At present, even the most advanced AI models, the performance of some online shopping tasks is not as good as algorithms specifically designed for these tasks.
The results of this study show that the construction of a perfect online shopping AI assistant still has a long way to go. Future research directions include: develop more effective AI training methods, build more diverse online shopping AI data sets, and combine AI models with specific task algorithms to create a more powerful mixed AI system.
Finally, the researchers also frankly pointed out some of the limitations of this study:
The data in Shopping MMLU mainly comes from Amazon, and may not be able to fully represent user behavior on other e -commerce platforms.
Although researchers have tried their best to avoid, data in Shopping mmlu may still have some errors.
All in all, Amazon's research opened the door to the era of intelligent shopping for us.
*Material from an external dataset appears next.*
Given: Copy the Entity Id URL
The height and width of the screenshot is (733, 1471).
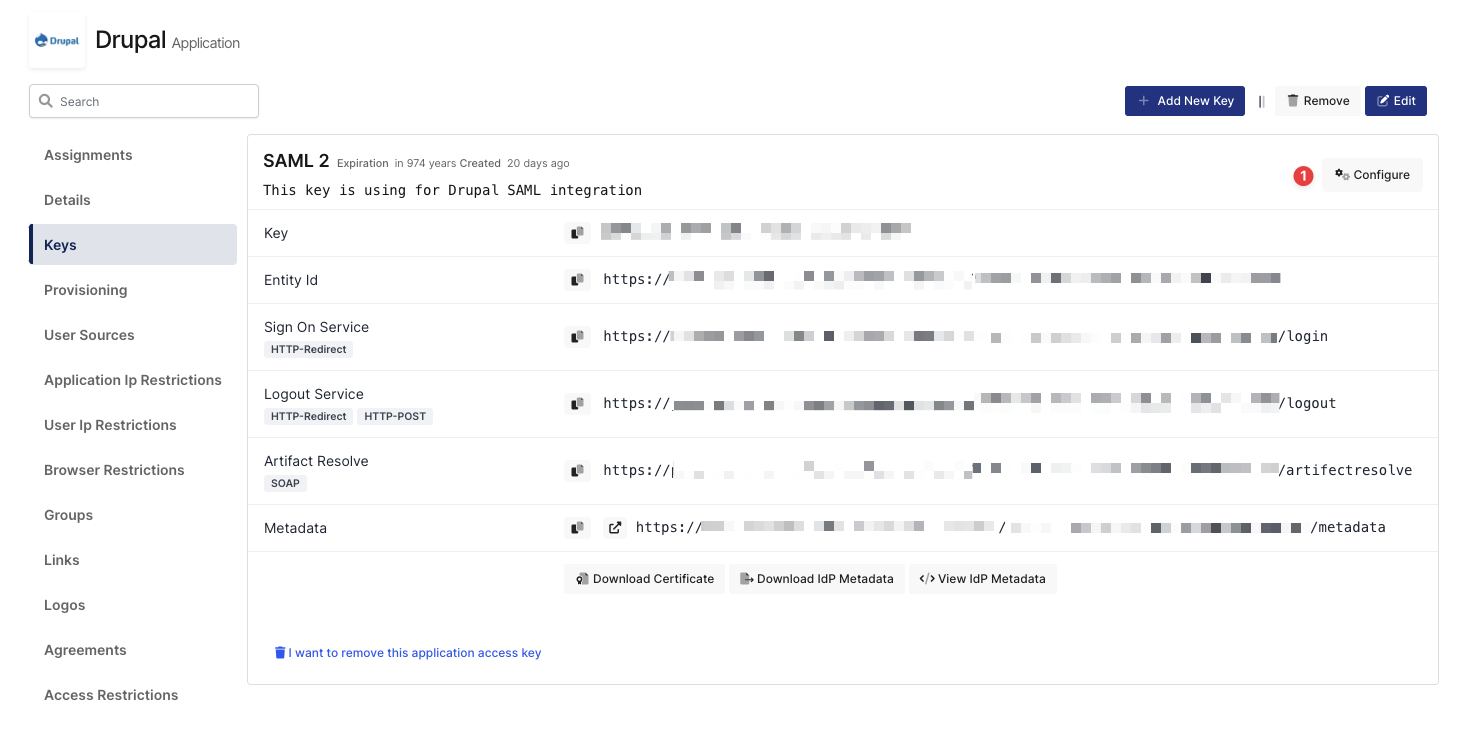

I believe that in the near future, online shopping AI assistants will become an indispensable part of our lives.
Thesis address: https: //arxiv.org/pdf/2410.20745
Data and evaluation code:
https://github.com/kl4805/shoppingmmlu
KDD CUP 2024 Workshop and the award -winning team solution:
https://amazon-kddcup24.github.io/
Evaluation list:
https://huggingface.co/spaces/kl4805/shopping_mmlu_leaderboard
Through the SHOPPING MMLU benchmark test launched by Amazon, we can more clearly understand the application status and future development direction of large language models in the field of online shopping. This research not only provides valuable references for the improvement of the AI model, but also pointed out the road to enhance the online shopping experience of users, indicating that a more intelligent and convenient shopping era is coming.